Dataset entries
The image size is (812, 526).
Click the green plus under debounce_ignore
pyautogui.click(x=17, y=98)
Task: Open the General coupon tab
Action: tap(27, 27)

> **About this task**: Each record above is to be reproduced verbatim.

> **Answer area**:
The image size is (812, 526).
Click the green plus under debounce_ignore
pyautogui.click(x=17, y=98)
Task: Open the General coupon tab
Action: tap(27, 27)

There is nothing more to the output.